(Nanowerk News) In 2019, scientists at the joint School of Engineering and School of Life Sciences Protein Design Laboratory and Immunoengineering (LPDI) led by Bruno Correia developed MaSIF: a machine learning-based method to scan millions of protein surfaces in minutes to analyze their structure and functional properties. The researchers’ main goal is to computationally design protein interactions by finding optimal matches between molecules based on their surface chemical and geometric ‘fingerprints’.
Four years later, they have achieved just that. In a paper published in Natural (“De novo design of protein interactions with studied surface fingerprints”), they report that they have created a novel protein called a binder that is designed to interact with four therapeutically relevant protein targets, including the SARS-CoV-2 spike protein.
Perfect molecular match engineering
Physical interactions between proteins affect everything from cell signaling and growth to immune response, so the ability to control protein-protein interactions is of great interest to the fields of biology and biotechnology. While textbook depictions of protein binding may seem as simple as putting puzzle pieces together, the reality is more complex: protein surfaces are highly variable and dynamic, making it difficult to predict how and where binding events will occur.
“A piece of the puzzle is two-dimensional, but with a protein surface, we see many dimensions: chemical composition, such as the interaction of positive versus negative charges; complementarity in form, curvature, etc.,” explains LPDI PhD student and co-author Anthony Marchand.
“The idea that everything in nature bonds with each other – for example, positive charges bond with negative charges – has been an old idea in the field, which we captured in our computational framework.”
To design new protein binders, the researchers used MaSIF to create protein surface ‘fingerprints’, and then identified complementary surfaces for key protein target sites from the fragment database.

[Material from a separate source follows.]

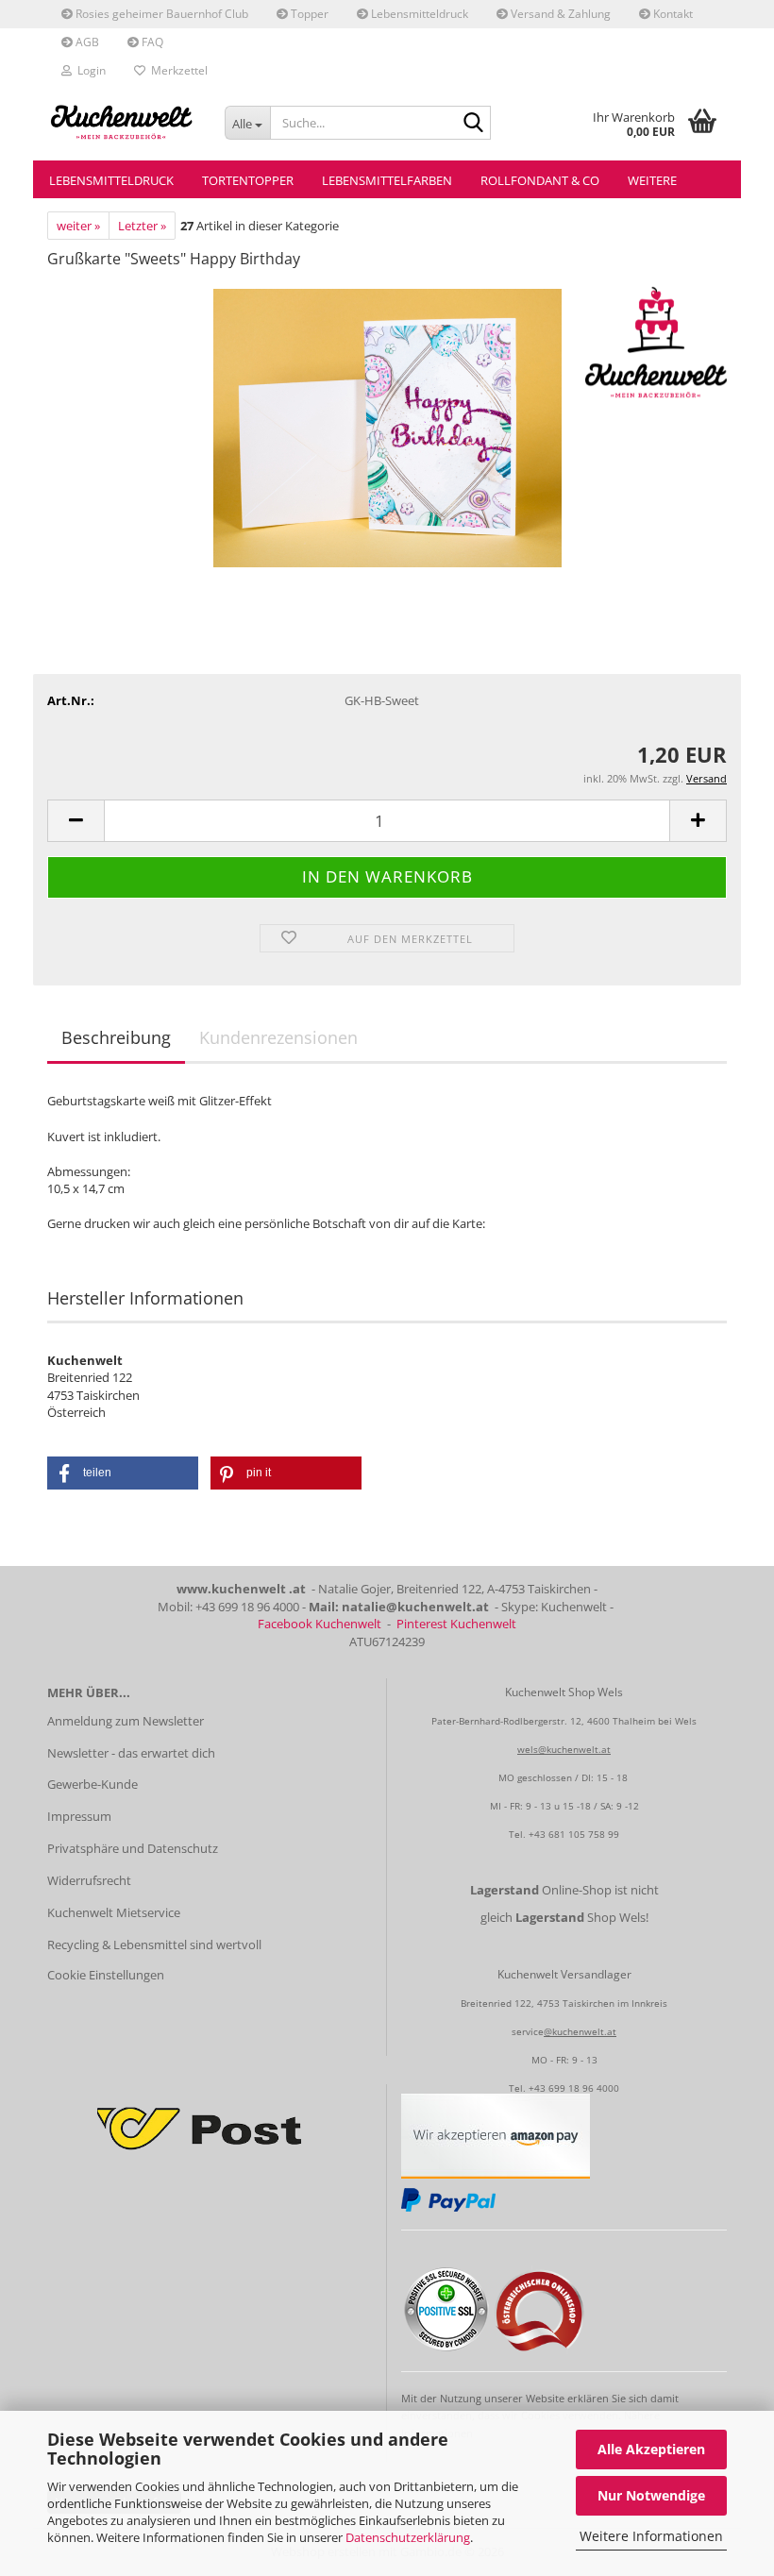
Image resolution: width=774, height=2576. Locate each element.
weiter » (78, 225)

They then digitally grafted the fragments onto larger protein scaffolds, and selected the resulting binders that were predicted to interact best with their targets. After synthesizing and testing these selected binders in the laboratory, the researchers were able to computationally confirm the resulting hypothesis.
“The fact that we can design new, site-specific protein binding in just a few months makes this method very attractive for therapy. It’s not just a tool: it’s a pipeline,” said Marchand.
‘Direct from computer’
Researchers were developing protein binding for three major cancer immunotherapy targets as the COVID pandemic hit, so they added the SARS-CoV-2 spike protein to their list. Using their approach, the four binders they produced displayed excellent affinity for their targets.

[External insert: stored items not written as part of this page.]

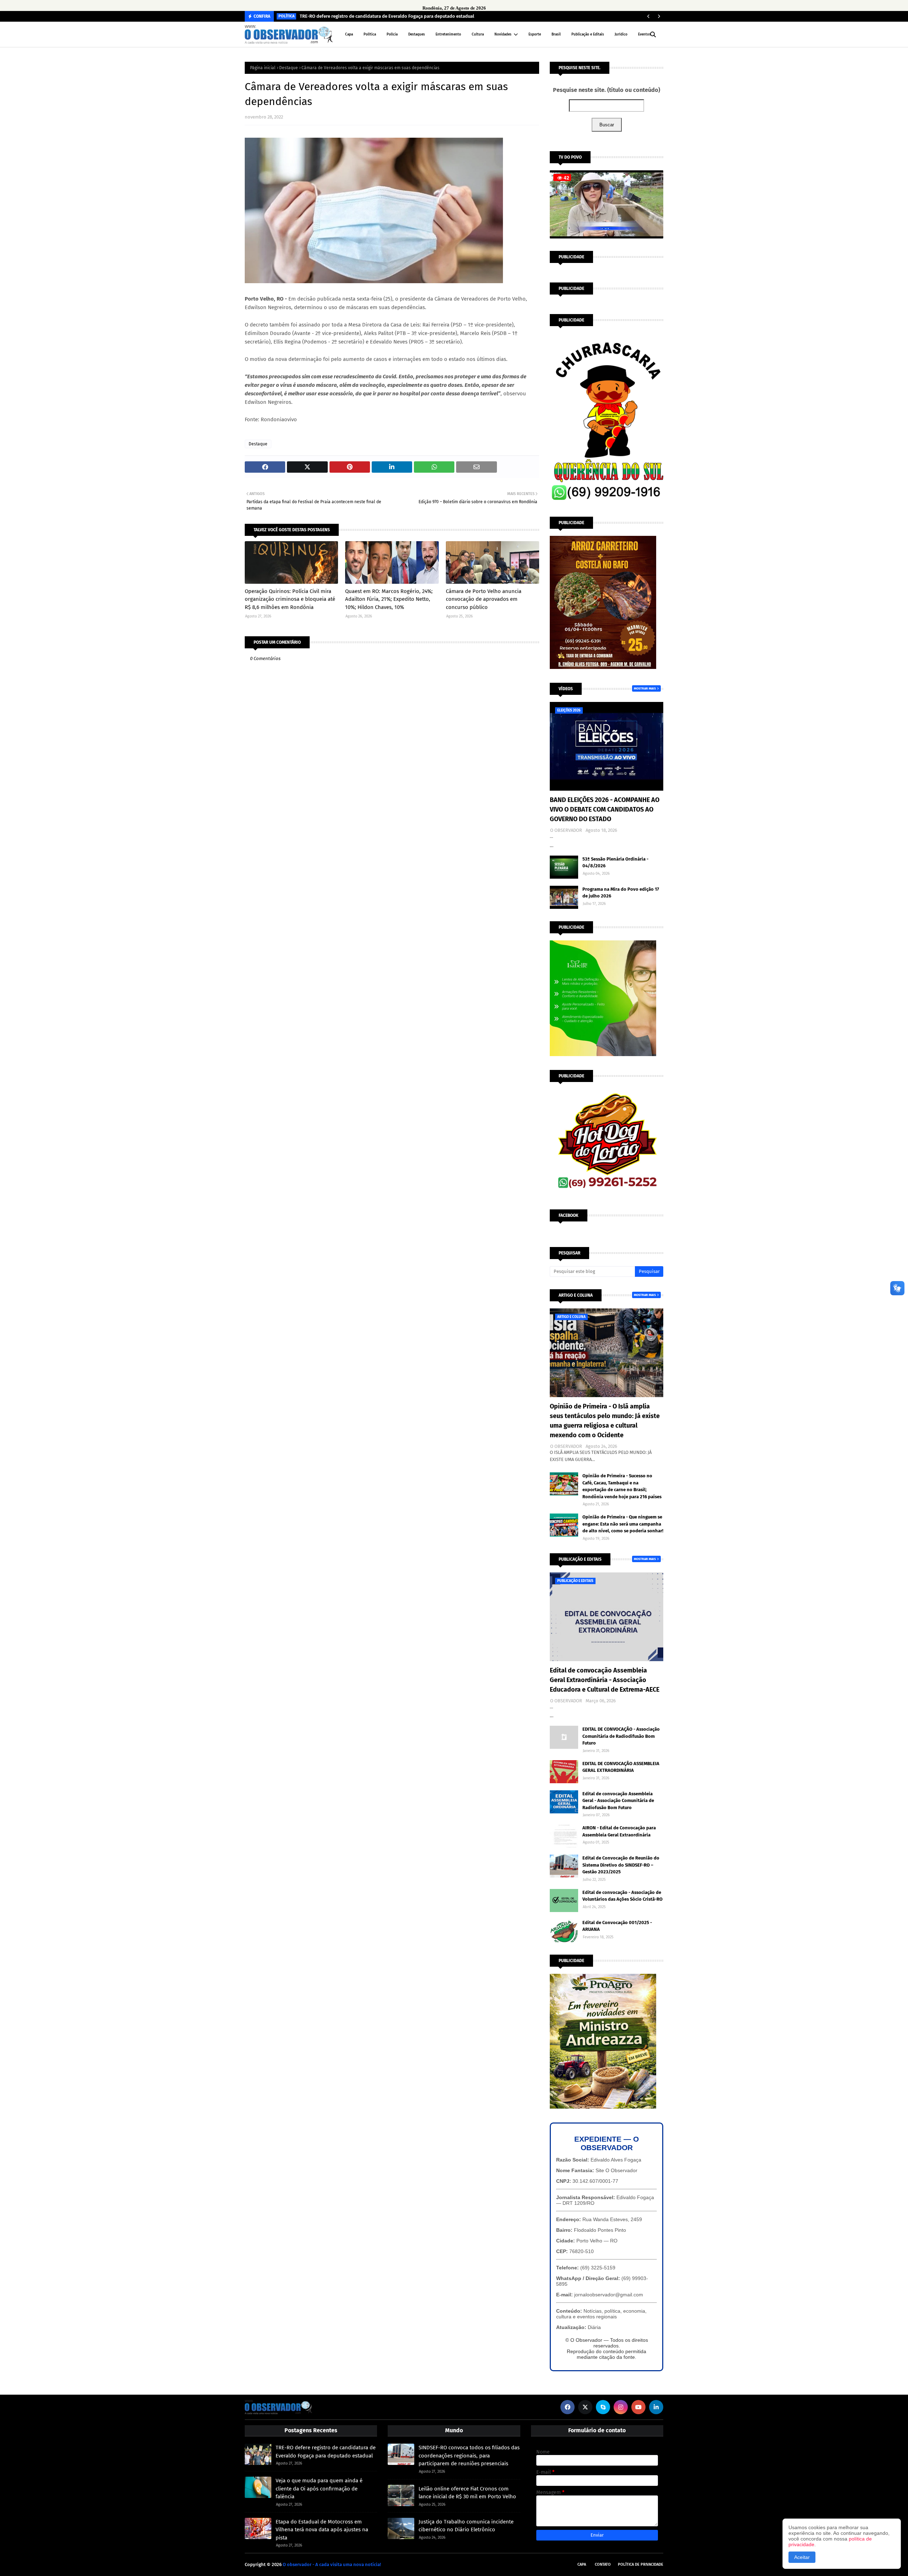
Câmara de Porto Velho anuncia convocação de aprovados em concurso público (483, 599)
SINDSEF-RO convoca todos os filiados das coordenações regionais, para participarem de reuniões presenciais (469, 2455)
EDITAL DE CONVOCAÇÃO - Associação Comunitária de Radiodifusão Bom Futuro (621, 1736)
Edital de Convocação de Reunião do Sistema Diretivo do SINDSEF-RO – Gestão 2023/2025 (620, 1864)
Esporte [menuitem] (534, 34)
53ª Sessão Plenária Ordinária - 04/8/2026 (615, 862)
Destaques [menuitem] (416, 34)
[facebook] (567, 2407)
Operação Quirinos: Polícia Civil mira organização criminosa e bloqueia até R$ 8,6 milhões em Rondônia (290, 599)
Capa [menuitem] (349, 34)
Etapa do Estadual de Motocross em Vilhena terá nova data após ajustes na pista (322, 2530)
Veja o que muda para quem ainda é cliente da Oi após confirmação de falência (319, 2488)
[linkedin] (656, 2407)
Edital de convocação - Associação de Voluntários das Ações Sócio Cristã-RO (622, 1896)
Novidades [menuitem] (502, 34)
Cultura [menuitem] (478, 34)
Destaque (288, 67)
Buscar (606, 124)
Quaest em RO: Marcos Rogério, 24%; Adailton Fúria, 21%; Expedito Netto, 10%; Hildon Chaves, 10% (389, 599)
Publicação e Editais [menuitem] (587, 34)
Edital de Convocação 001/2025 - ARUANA (617, 1926)
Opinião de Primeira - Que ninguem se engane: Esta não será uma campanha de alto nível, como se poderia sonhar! (622, 1523)
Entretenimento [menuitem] (448, 34)
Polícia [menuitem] (392, 34)
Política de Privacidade (640, 2564)
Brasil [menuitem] (556, 34)
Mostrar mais (645, 688)
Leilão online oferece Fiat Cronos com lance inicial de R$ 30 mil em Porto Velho (467, 2493)
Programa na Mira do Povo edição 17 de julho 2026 (620, 892)
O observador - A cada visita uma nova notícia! (332, 2564)
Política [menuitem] (370, 34)
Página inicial (263, 67)
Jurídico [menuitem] (621, 34)
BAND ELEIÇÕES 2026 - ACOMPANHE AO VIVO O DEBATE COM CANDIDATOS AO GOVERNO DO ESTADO (604, 809)
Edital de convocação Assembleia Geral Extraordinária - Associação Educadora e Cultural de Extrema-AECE (604, 1679)
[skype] (603, 2407)
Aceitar (802, 2557)
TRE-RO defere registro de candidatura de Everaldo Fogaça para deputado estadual (387, 16)
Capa (581, 2564)
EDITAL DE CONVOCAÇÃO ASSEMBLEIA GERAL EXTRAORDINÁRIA (620, 1767)
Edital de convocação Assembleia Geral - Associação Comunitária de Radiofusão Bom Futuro (618, 1800)
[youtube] (638, 2407)
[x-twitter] (585, 2407)
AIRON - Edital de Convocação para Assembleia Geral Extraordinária (619, 1831)
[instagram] (621, 2407)
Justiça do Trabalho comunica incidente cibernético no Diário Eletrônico (466, 2526)
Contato (603, 2564)
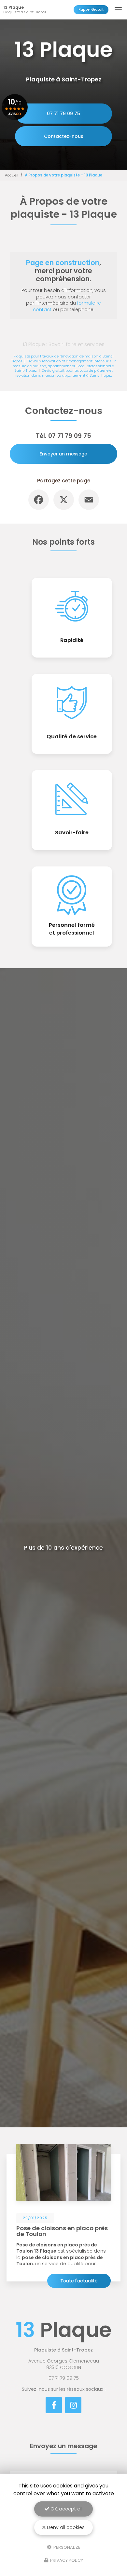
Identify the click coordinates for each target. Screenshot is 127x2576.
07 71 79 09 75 (63, 113)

MaSIF’s success rate, combined with its speed and ability to produce high quality site specific designs, all demonstrate its therapeutic potential. For example, the ability to generate accurate protein binding very quickly could be of great advantage for epidemiological applications, such as in the case of the SARS-CoV-2 spike protein. Marchand also saw the pipeline’s potential to facilitate the development of the chimeric antigen receptor (CAR-T) protein, which could be engineered to allow a patient’s immune cells to target cancer cells.
“Further advances in machine learning methods will help improve our methods, but our work today has provided a strategy for developing innovative therapies that benefit patients through the rapid design of protein-based therapies – right from the computer.”